__REQUIRED WORK__
Give the lines again exactly as they appear, from the first line of the listing through the line containing "Tap the 推荐我们 thumbs-up icon", and omit every picture.

__MATERIAL FOR THE TASK__
########################################

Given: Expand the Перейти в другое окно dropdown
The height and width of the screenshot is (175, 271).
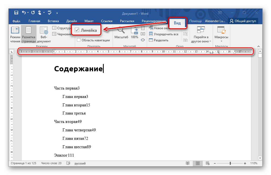Looking at the screenshot, I should click(x=201, y=39).
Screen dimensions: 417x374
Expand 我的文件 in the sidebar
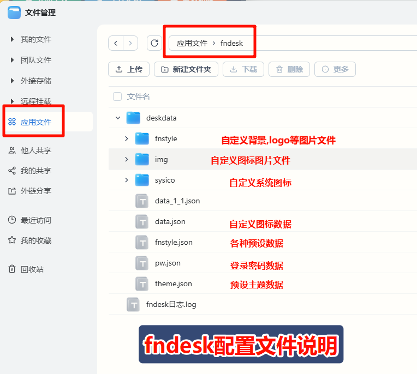pyautogui.click(x=12, y=39)
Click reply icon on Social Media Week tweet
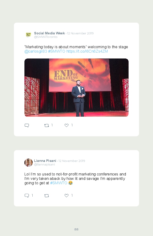153x236 pixels. coord(27,125)
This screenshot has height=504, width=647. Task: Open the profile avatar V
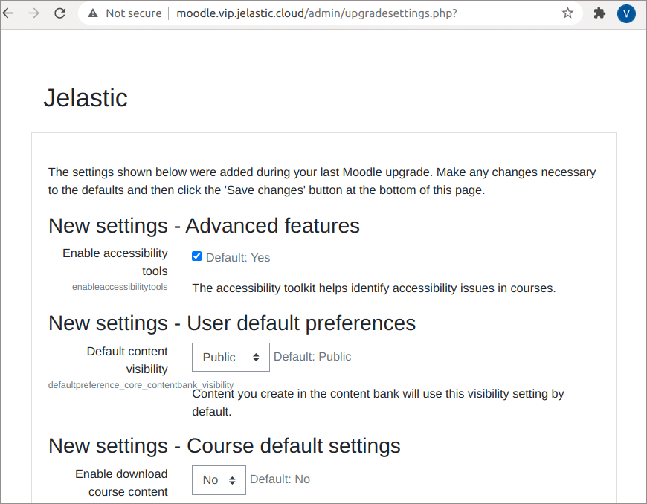point(626,13)
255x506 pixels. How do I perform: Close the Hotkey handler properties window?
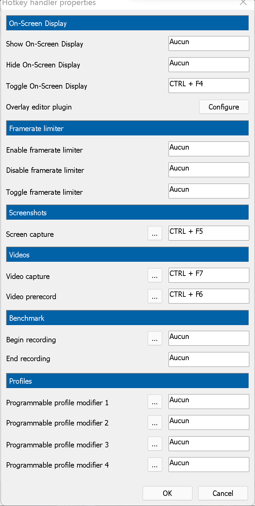coord(243,3)
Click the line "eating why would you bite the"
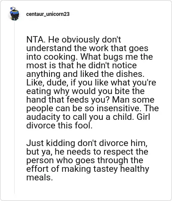Image resolution: width=172 pixels, height=201 pixels. 86,91
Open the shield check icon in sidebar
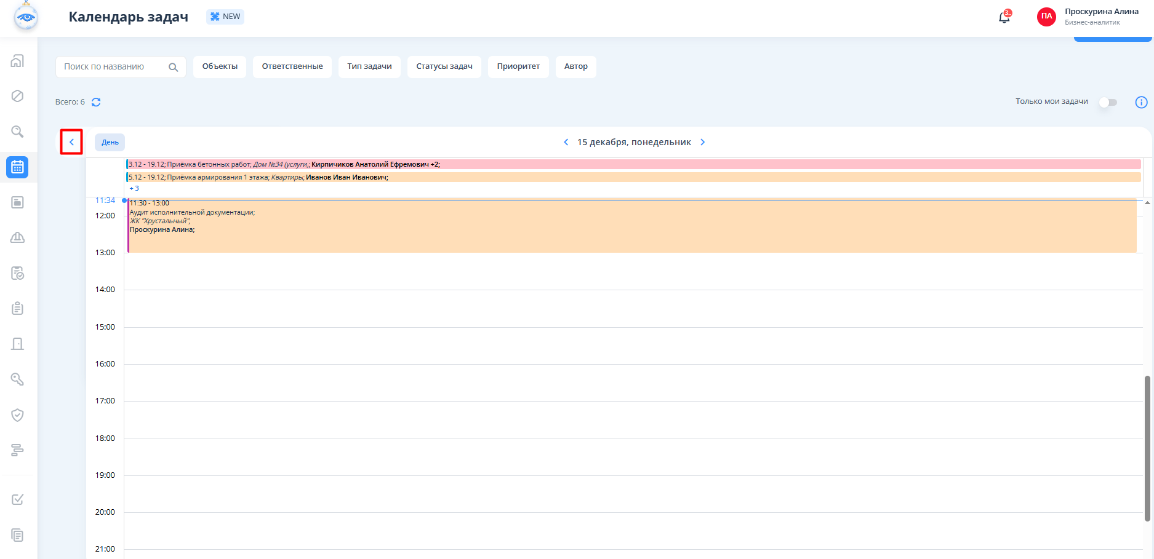1154x559 pixels. point(18,415)
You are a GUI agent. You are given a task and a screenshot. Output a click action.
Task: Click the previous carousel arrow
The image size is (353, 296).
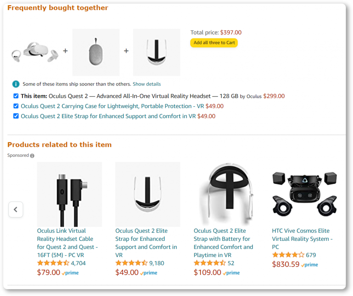pyautogui.click(x=16, y=210)
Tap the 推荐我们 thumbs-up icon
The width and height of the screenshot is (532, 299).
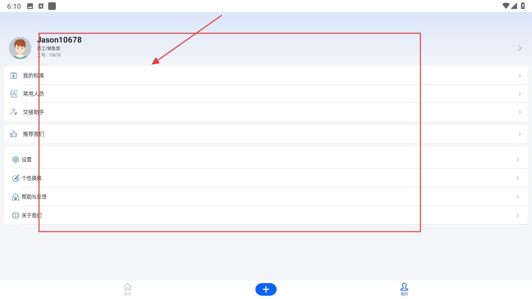pos(14,134)
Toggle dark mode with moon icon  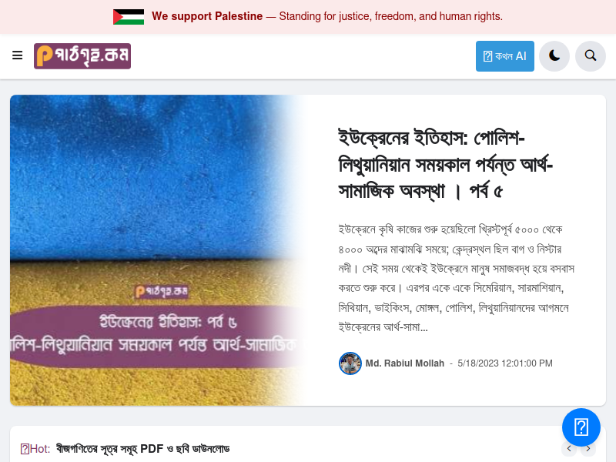pyautogui.click(x=554, y=56)
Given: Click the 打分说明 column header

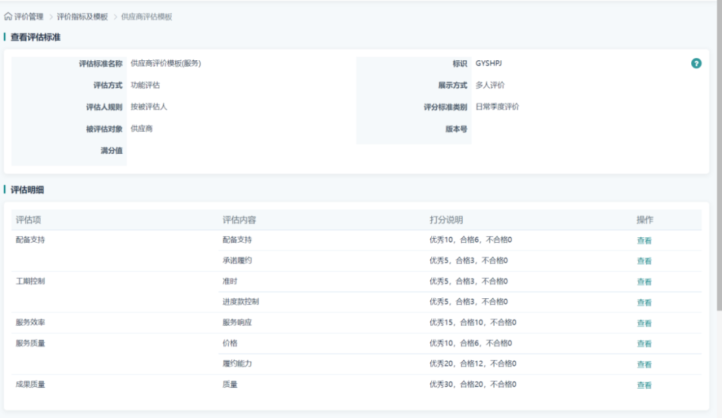Looking at the screenshot, I should tap(446, 220).
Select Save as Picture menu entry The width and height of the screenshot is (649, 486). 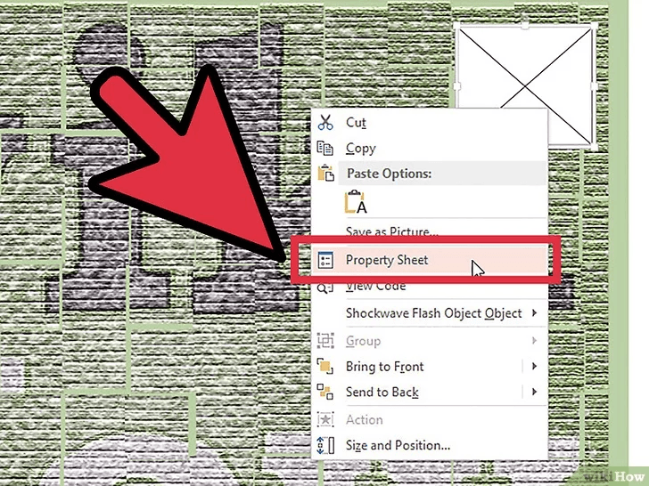point(392,232)
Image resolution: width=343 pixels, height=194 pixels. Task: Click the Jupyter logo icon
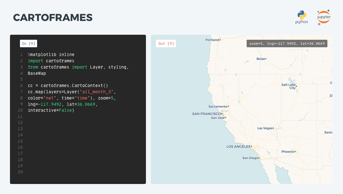pos(324,18)
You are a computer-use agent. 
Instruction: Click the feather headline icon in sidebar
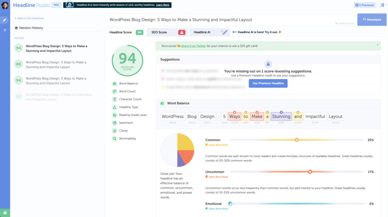click(x=5, y=20)
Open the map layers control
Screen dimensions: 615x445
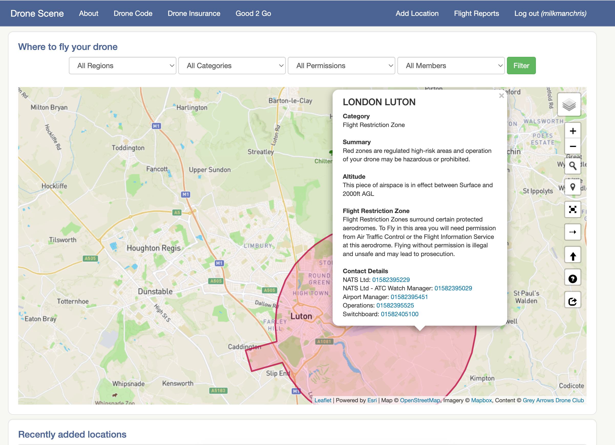coord(569,105)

########################################

__EXERCISE RESPONSE__
Given: Expand the Перейти в другое окно dropdown
The height and width of the screenshot is (175, 271).
Looking at the screenshot, I should click(x=201, y=39).
Screen dimensions: 417x374
Expand 我的文件 in the sidebar
pyautogui.click(x=12, y=39)
Click reply icon on Social Media Week tweet
153x236 pixels. coord(27,125)
This screenshot has height=504, width=647. Task: Open the profile avatar V
point(626,13)
255x506 pixels. How do I perform: Close the Hotkey handler properties window?
coord(243,3)
Click the line "eating why would you bite the"
Image resolution: width=172 pixels, height=201 pixels. 86,91
Open the shield check icon in sidebar
1154x559 pixels. point(18,415)
You are a GUI agent. You are given a task and a screenshot. Output a click action.
Task: Click the previous carousel arrow
The image size is (353, 296).
pyautogui.click(x=16, y=210)
Tap the 推荐我们 thumbs-up icon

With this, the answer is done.